PARTS OF THE EXERCISE »
**1)** Translate this sentence from the Pathfinder thread into Spanish: "I slowed down and turned on the AC, hoping the fan would cool the radiator or something, and eventually the light went off."
**2)** Quote the Pathfinder thread starting at "I recently Picked" and ending at "light went off.".

EXTRACTED TEXT »

============================================================

# 1992 Pathfinder, Transmission Problems



## ern (Apr 15, 2007)

Hello folks, new to teh forum...

I recently Picked up a 1992 Pathfinder, 4wd, auto v6. 180k on the odo fully loaded and very clean inside and out. my uncle picked this up for me at auction, and everything seemed fine. 

(making a 200 mile trip back home from where I picked up the truck) I got to drive the pathfinder about 100 miles before the truck bucked HARD and dropped out of O/D, and about 25 miles later the A/T Oil Temp light came on. I slowed down and turned on the AC, hoping the fan would cool the radiator or something, and eventually the light went off.

I got into the next city and pulled into a gas station, transmission fluid is full, the truck wouldn't go into reverse, but still have forward, I drive it to a family members home and park it, from the gas station to their home, the transmission is not shifting any gears, its stuck in one gear...

I have my uncle pick the truck up and take it back to his shop, he replaces the transmission but says its acting as if its "binding up" when he puts it in reverse, he says it might be related to the transfer case since he didn't replace that.

what should be done. I mentioned the tranny cooler but what else??and what about the binding, I've heard nothing but good things about nissan vehicles, but I don't want my first experience with a foreign car to be a bad one....


----------



## 88pathoffroad (Jun 6, 2004)

No idea. It's next to impossible to troubleshoot mechanical problems over the internet...


----------

============================================================

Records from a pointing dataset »
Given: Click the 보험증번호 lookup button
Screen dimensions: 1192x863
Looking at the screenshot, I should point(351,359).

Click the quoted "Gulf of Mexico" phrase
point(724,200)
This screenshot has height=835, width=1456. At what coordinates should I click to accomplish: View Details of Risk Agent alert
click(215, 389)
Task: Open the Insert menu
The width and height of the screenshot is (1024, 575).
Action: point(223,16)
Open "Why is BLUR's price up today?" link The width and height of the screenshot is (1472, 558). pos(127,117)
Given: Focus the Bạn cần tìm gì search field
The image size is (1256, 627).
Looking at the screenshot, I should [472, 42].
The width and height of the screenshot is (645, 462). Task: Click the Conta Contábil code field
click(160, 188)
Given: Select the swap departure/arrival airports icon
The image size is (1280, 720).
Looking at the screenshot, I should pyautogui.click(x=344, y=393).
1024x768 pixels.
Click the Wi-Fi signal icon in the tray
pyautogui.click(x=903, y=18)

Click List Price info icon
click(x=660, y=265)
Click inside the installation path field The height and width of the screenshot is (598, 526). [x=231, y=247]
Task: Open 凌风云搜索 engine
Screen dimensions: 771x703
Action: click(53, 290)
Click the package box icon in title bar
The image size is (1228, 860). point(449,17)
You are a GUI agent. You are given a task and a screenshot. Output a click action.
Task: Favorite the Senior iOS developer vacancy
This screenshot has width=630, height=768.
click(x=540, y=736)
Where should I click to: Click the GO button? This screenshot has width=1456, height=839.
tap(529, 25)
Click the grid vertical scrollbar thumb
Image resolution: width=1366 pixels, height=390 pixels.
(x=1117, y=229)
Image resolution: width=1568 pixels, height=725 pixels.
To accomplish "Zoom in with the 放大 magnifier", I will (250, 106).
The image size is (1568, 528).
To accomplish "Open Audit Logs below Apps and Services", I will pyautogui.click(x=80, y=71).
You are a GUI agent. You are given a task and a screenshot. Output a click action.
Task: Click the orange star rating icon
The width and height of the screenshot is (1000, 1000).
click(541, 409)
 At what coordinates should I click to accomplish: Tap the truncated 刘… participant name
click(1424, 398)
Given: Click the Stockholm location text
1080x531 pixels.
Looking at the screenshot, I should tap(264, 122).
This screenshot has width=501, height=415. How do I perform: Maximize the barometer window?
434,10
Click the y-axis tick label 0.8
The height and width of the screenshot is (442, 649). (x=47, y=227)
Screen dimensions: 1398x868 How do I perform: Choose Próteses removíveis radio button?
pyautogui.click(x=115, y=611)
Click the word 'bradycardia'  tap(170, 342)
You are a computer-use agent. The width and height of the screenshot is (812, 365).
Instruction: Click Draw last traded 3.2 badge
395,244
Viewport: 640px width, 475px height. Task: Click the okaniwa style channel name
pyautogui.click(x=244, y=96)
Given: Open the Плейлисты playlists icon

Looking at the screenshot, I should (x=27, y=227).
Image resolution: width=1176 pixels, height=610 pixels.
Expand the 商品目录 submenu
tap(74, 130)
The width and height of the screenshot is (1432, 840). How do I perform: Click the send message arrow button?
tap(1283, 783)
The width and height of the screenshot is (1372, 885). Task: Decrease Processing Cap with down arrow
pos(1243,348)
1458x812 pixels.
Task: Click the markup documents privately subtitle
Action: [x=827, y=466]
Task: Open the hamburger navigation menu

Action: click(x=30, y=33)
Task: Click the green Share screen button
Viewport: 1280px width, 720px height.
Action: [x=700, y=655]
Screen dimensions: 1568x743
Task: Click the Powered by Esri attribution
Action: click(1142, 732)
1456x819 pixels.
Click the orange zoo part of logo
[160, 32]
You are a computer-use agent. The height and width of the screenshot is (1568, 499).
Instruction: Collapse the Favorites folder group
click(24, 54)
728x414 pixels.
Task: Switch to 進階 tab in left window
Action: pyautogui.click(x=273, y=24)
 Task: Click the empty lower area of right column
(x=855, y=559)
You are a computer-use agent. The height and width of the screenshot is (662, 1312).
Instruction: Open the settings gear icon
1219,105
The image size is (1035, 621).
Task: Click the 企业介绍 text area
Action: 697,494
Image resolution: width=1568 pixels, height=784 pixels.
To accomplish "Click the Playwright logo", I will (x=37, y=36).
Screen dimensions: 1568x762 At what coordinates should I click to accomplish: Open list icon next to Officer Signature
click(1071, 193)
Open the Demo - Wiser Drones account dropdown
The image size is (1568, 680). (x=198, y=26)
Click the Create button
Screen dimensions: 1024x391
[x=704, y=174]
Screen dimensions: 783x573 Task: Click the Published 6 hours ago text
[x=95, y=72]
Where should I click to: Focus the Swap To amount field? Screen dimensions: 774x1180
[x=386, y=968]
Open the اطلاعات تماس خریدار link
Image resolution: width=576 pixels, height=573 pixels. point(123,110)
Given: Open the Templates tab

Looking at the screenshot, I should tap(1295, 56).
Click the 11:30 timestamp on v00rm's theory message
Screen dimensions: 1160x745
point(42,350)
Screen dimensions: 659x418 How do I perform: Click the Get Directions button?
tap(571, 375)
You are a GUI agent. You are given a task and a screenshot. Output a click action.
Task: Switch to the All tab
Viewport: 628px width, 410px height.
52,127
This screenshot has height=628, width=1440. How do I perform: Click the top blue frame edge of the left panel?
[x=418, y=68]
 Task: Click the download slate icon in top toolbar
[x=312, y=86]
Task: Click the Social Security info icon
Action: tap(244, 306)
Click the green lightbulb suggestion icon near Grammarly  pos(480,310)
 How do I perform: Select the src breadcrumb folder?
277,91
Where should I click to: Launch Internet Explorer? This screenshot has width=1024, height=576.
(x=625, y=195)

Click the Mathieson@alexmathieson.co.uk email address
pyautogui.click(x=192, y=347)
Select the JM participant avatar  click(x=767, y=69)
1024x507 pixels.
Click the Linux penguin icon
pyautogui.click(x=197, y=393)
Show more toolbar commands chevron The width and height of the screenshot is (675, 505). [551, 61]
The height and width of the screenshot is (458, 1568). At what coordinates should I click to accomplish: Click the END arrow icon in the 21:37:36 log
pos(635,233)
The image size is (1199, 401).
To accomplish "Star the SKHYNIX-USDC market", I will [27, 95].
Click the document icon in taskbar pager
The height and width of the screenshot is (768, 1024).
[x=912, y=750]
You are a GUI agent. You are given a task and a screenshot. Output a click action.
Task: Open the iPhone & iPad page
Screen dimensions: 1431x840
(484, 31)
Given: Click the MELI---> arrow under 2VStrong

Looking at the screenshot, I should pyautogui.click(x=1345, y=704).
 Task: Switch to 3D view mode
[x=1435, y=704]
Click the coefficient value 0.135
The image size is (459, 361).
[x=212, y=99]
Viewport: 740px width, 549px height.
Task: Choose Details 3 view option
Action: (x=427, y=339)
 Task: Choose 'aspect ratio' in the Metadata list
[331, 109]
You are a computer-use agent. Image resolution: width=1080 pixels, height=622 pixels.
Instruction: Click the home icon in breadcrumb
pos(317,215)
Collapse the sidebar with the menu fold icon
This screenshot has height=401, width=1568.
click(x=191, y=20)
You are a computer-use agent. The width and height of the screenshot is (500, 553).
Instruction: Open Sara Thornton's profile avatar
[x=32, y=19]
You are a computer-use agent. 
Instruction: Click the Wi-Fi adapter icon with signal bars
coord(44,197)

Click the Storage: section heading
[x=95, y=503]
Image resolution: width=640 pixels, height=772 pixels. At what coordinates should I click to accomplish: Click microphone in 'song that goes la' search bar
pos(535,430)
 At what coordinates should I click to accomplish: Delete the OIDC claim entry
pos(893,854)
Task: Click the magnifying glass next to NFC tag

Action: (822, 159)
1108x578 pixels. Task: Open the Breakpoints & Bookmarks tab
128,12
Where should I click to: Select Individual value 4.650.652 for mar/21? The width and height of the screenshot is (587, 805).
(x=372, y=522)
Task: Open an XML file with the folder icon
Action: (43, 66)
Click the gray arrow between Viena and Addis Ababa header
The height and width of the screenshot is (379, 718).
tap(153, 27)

============================================================

ANSWERS FOR THE TASKS »
**1)** Reduje la velocidad y encendí el aire acondicionado, con la esperanza de que el ventilador enfriara el radiador o algo así, y al final la luz se apagó.

**2)**
I recently Picked up a 1992 Pathfinder, 4wd, auto v6. 180k on the odo fully loaded and very clean inside and out. my uncle picked this up for me at auction, and everything seemed fine. 

(making a 200 mile trip back home from where I picked up the truck) I got to drive the pathfinder about 100 miles before the truck bucked HARD and dropped out of O/D, and about 25 miles later the A/T Oil Temp light came on. I slowed down and turned on the AC, hoping the fan would cool the radiator or something, and eventually the light went off.